BASTA AI VENDITORI ABUSIVI NON DISERTATE IL VOTO ARGOMENTI
 
 

Libri

Su questo argomento il nostro movimento intende porre all’attenzione di chi ama la cultura scientifica i migliori testi scritti da autori italiani.

Intendiamo fare un elenco di circa 30 libri che nessun studente potrà ignorare al termine dei 5 anni della scuola media superiore per sentirsi in pace con la propria coscienza di studente e sentirsi soddisfatto della propria cultura scientifica.

Dovranno rappresentare la cultura di base su cui costruire tutto il resto delle proprie conoscenze.

So che questo sarà un’impresa ciclopica e soprattutto disseminata di ostacoli, di tranelli, di interessi da difendere, ma, secondo noi, molte persone si potranno impegnare con entusiasmo per contribuire a fare un buon lavoro ed ottenere un ottimo risultato.

I libri che intendiamo selezionare appartengono a queste categorie:

 

  • Fisica
  • Matematica
  • Scienza
  • Storia della scienza
  • Economia
  • A difesa del libero mercato

Al momento il testo che segnaliamo è “Il sistema periodico” di Primo Levi. Le righe che seguono sono tratte dal sito www.primolevi.it.

In quasi tutti gli scritti di Primo Levi si trovano rimandi al mondo naturale; in altri la chimica è un argomento centrale, intesa come luogo dal quale attingere metafore utili a descrivere aspetti della vita dell'uomo. Primo Levi scriveva dunque di scienza e attraverso la scienza: questo ne ha fatto un grande promotore del sapere scientifico, anche oltre le sue stesse intenzioni.

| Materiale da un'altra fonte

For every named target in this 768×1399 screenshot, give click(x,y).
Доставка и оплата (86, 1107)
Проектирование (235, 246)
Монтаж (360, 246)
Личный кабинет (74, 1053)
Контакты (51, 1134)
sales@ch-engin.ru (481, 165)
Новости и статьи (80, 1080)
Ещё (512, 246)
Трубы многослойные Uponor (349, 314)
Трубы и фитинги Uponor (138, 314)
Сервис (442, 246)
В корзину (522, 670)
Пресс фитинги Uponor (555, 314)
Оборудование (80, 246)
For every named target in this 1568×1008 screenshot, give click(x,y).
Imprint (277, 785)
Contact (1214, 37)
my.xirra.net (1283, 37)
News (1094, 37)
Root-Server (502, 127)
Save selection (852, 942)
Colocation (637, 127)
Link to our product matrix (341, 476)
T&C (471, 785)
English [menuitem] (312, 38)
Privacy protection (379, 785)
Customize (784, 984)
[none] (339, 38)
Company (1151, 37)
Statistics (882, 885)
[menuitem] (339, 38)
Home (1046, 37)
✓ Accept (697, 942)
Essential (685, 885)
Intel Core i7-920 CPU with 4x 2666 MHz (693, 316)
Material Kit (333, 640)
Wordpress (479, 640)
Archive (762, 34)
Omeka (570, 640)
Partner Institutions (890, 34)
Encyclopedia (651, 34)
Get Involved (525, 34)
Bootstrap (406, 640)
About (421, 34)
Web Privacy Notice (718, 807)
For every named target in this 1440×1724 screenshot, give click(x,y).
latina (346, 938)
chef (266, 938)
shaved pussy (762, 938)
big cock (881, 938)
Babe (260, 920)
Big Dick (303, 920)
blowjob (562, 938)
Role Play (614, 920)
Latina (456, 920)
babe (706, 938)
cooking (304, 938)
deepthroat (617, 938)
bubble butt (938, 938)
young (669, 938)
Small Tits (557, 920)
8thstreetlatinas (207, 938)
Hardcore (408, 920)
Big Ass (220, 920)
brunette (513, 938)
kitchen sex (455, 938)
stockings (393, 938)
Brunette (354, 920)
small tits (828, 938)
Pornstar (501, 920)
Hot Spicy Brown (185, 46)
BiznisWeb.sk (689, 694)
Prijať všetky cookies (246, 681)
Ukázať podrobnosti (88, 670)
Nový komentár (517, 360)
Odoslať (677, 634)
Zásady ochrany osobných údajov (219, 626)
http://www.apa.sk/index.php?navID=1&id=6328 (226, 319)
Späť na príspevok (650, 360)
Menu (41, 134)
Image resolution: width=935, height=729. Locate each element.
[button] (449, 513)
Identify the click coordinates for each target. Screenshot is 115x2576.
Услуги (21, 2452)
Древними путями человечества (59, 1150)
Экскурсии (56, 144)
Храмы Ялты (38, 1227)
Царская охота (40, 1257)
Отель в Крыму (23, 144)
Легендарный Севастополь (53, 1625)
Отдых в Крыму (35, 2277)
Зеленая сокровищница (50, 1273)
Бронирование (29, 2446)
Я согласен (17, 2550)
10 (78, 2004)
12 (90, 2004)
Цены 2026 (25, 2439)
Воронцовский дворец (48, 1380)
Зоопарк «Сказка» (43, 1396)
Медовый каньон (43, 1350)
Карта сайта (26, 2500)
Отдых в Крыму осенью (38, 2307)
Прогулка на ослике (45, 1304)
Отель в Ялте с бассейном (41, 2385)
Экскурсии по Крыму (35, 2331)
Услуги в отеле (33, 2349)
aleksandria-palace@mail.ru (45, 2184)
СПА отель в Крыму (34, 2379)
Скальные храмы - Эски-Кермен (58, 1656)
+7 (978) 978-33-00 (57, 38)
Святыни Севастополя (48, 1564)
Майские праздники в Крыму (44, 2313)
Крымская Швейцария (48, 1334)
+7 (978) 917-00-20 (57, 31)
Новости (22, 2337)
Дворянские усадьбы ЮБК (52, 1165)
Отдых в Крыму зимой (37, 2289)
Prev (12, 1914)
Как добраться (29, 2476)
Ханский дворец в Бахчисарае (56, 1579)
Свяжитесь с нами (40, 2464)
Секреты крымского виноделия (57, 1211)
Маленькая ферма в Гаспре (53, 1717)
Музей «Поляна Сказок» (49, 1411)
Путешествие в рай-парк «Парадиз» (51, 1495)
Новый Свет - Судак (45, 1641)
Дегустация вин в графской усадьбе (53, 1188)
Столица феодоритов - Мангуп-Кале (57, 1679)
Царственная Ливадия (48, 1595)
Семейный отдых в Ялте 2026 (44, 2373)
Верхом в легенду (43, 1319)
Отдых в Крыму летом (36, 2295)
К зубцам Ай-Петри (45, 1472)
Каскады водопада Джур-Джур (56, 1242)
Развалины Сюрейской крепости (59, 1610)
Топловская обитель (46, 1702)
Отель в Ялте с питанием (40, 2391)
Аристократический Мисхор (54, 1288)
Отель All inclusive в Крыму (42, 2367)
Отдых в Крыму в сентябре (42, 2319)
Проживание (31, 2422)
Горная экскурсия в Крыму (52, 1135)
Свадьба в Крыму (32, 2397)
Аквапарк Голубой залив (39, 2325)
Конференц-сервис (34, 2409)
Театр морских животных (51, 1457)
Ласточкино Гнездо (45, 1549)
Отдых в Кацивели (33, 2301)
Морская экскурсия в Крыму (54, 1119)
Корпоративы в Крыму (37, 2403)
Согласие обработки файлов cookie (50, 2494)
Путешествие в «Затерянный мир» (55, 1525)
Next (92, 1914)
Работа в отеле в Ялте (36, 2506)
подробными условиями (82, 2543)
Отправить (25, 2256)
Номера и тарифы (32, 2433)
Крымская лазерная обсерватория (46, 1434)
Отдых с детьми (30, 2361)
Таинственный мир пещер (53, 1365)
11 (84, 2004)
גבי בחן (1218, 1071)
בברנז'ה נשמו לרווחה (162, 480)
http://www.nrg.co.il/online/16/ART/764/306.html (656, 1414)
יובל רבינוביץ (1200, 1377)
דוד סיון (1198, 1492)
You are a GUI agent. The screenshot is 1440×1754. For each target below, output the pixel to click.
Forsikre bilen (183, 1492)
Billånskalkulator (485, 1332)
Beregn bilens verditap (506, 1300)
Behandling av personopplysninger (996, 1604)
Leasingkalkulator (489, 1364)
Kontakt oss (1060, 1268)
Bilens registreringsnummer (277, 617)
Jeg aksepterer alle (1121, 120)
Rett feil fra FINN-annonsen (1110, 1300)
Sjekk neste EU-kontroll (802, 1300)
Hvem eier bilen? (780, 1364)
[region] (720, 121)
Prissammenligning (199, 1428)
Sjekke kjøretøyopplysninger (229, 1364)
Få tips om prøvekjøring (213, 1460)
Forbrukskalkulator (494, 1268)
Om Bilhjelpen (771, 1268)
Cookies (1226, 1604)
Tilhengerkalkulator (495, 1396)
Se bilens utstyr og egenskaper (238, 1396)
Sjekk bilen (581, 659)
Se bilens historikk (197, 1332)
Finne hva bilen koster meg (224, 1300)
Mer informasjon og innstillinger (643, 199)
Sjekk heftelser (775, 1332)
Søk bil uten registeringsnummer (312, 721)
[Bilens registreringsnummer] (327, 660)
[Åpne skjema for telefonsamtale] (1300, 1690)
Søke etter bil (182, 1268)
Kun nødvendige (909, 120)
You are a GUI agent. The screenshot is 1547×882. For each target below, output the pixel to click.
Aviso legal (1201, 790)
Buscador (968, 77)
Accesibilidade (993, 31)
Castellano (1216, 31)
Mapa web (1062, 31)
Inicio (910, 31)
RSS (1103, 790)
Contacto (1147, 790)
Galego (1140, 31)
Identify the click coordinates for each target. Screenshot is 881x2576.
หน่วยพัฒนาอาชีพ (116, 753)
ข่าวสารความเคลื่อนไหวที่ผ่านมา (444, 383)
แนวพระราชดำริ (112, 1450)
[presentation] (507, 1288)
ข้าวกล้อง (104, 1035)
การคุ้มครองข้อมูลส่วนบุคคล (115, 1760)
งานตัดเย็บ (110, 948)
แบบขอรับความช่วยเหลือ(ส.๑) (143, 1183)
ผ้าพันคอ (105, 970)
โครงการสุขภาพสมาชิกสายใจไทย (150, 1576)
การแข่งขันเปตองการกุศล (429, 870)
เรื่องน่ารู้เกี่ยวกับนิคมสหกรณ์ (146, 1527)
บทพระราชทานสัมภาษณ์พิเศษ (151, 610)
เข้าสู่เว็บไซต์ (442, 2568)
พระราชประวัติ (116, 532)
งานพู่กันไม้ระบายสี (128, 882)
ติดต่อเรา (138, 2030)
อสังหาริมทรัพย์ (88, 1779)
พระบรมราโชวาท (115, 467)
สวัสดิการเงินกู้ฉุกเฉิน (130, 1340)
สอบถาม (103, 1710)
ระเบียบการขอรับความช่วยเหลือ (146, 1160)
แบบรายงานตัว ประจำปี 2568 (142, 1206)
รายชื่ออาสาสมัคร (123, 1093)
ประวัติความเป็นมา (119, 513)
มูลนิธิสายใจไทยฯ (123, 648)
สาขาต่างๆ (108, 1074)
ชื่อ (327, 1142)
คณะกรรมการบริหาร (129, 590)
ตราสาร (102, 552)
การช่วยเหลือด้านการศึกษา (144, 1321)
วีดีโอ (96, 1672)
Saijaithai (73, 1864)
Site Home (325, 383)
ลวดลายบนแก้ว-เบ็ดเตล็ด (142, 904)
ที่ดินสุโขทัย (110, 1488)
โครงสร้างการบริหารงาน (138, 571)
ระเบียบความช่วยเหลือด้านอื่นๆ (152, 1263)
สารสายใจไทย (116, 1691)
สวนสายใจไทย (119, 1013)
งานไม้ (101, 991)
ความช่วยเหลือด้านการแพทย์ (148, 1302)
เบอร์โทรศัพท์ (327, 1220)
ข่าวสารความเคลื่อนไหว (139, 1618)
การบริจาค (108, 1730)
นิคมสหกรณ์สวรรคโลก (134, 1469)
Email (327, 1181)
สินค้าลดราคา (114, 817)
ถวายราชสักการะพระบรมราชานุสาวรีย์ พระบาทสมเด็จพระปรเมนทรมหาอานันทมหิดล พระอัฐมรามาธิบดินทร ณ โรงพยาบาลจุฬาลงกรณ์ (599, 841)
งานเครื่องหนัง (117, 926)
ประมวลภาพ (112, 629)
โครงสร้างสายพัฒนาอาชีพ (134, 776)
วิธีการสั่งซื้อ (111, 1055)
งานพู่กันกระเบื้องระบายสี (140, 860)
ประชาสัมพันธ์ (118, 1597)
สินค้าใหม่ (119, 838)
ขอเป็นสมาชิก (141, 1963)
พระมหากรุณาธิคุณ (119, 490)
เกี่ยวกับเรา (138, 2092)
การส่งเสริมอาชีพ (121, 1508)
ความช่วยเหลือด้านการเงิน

Delle sue opere Il sistema periodico è il testo più apprezzato dal mondo scientifico. Non a caso la prestigiosa Royal Institution di Londra nell'ottobre del 2006 ha indicato l'autore come il più grande scrittore di scienza di ogni tempo e ha premiato l'opera come il più bel libro di scienza mai scritto, sottolineando in tal modo il valore dello scrittore torinese anche come divulgatore scientifico.

Non è un caso che, soprattutto negli Stati Uniti, proprio Il Sistema Periodico sia spesso proposto come un testo utile ad avvicinare e appassionare gli studenti delle scuole superiori allo studio delle scienze. In quel libro l'autore si serve spesso della chimica per parlare di sé come persona. In questo modo coinvolge il lettore, e tanto più il lettore che frequenta i banchi di scuola, in un gioco di identificazioni che lo avvicinano alla dimensione più umana della scienza e gli permettono di superare la distanza che spesso allontana i ragazzi da discipline ritenute troppo difficili.